* **Task requirements**: Restate word for word the lines of the material below, from the line with "The width and height of the screenshot is (1568, 728)." to the line with "Given: Select the 欧协联附加赛区 label", both lines included, and no others.

═════ Provided records

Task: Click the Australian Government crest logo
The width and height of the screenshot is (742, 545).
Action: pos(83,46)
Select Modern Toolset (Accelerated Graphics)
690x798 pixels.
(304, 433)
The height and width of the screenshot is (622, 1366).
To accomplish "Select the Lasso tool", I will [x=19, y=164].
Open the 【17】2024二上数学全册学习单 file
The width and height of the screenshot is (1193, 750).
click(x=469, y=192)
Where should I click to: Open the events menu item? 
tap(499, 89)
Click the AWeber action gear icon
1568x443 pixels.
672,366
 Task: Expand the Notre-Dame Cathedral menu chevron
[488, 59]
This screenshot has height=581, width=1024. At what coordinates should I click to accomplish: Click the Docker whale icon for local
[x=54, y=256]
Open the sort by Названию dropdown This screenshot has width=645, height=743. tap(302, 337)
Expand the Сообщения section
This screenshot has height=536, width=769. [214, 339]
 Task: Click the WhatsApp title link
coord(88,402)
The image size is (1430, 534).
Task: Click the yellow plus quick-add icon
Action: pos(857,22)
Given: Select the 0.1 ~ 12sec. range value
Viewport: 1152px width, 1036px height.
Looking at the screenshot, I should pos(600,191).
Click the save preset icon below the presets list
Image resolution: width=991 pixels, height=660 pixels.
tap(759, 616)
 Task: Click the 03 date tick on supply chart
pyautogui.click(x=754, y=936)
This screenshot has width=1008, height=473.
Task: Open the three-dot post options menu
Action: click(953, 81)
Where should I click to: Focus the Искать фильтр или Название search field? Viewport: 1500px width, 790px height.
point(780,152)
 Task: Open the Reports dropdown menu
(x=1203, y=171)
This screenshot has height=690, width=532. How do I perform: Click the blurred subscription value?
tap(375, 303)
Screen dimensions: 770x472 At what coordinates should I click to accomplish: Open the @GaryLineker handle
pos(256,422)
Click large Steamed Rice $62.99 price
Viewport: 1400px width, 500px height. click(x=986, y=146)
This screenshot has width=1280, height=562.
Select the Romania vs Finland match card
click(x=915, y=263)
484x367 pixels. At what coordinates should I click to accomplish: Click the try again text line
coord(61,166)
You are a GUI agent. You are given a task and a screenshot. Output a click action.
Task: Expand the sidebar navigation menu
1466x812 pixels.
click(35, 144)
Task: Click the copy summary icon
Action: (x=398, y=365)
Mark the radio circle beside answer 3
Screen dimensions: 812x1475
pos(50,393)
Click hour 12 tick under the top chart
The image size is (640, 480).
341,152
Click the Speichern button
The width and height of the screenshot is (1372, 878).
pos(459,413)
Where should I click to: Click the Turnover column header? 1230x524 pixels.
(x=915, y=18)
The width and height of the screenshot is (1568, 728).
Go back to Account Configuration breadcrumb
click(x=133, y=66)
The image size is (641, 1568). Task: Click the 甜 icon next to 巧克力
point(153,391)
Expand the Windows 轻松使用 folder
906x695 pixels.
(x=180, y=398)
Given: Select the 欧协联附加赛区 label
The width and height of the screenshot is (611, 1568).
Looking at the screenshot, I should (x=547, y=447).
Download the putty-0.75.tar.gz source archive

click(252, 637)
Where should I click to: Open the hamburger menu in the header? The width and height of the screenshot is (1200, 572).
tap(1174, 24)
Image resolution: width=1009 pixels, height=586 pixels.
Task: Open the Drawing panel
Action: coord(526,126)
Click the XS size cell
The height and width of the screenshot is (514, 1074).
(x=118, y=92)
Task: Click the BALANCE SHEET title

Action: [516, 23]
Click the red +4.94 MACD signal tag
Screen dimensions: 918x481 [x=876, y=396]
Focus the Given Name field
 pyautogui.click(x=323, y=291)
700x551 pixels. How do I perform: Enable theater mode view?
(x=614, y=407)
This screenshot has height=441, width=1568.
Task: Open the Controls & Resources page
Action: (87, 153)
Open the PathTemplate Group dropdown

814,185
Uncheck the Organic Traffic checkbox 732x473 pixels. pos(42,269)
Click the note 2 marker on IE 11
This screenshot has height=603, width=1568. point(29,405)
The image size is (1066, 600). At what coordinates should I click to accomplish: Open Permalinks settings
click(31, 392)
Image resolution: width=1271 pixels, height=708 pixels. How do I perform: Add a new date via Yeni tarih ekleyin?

══════════

* **Output for this exercise**:
The width and height of the screenshot is (1568, 728).
Go back to Account Configuration breadcrumb
click(x=133, y=66)
The image size is (641, 1568). Task: Click the 甜 icon next to 巧克力
point(153,391)
Expand the Windows 轻松使用 folder
906x695 pixels.
(x=180, y=398)
Given: Select the 欧协联附加赛区 label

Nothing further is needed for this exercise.